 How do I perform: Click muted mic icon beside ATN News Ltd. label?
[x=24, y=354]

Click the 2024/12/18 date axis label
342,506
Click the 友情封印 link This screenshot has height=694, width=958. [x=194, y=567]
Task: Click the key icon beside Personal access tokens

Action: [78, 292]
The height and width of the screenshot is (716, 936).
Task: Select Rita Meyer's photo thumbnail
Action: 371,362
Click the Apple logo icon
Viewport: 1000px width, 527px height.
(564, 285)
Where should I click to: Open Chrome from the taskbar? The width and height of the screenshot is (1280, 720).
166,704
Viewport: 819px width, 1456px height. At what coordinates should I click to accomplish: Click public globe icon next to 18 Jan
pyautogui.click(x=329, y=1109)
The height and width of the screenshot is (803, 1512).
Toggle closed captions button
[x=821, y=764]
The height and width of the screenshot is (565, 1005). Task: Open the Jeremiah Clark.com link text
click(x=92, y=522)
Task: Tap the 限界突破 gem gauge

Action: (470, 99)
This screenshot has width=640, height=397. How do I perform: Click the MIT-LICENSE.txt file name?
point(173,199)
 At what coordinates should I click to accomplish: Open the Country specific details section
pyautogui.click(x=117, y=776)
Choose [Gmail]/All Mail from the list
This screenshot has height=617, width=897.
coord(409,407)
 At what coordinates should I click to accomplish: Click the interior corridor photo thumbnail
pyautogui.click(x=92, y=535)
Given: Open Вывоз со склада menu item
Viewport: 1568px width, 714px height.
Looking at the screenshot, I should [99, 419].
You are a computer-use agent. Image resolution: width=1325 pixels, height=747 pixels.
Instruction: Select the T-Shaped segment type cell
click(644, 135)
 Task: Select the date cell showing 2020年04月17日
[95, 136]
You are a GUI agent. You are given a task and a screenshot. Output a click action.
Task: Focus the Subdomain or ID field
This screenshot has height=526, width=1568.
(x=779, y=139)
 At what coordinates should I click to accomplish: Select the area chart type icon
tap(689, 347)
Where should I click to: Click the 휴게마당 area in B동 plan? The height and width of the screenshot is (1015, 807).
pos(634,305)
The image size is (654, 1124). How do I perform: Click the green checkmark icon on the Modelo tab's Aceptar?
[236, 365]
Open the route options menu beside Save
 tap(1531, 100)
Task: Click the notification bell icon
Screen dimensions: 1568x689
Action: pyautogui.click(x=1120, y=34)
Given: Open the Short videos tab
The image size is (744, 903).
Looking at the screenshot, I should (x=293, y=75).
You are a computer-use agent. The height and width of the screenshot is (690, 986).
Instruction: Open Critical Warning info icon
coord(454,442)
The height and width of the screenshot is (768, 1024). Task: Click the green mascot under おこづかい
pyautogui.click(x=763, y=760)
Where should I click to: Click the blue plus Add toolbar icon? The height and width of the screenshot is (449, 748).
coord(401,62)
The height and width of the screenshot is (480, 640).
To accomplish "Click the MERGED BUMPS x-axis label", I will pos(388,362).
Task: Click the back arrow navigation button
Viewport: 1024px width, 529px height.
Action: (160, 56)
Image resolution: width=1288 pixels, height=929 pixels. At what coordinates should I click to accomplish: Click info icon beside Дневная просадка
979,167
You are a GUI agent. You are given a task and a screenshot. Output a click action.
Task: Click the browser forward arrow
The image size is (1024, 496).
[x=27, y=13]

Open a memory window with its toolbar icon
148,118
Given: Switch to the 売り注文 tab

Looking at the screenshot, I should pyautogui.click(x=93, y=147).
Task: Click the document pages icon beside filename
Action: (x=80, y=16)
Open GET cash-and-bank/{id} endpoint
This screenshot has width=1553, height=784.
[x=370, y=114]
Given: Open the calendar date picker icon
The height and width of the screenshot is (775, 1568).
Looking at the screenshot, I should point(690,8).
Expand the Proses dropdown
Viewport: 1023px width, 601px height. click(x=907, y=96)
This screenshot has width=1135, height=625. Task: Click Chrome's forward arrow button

§ TRY IT
Copy every line of the listing containing the string "forward".

§ RESULT OF THE TASK
Task: Click the browser forward arrow
This screenshot has width=1135, height=625. Task: Click Chrome's forward arrow button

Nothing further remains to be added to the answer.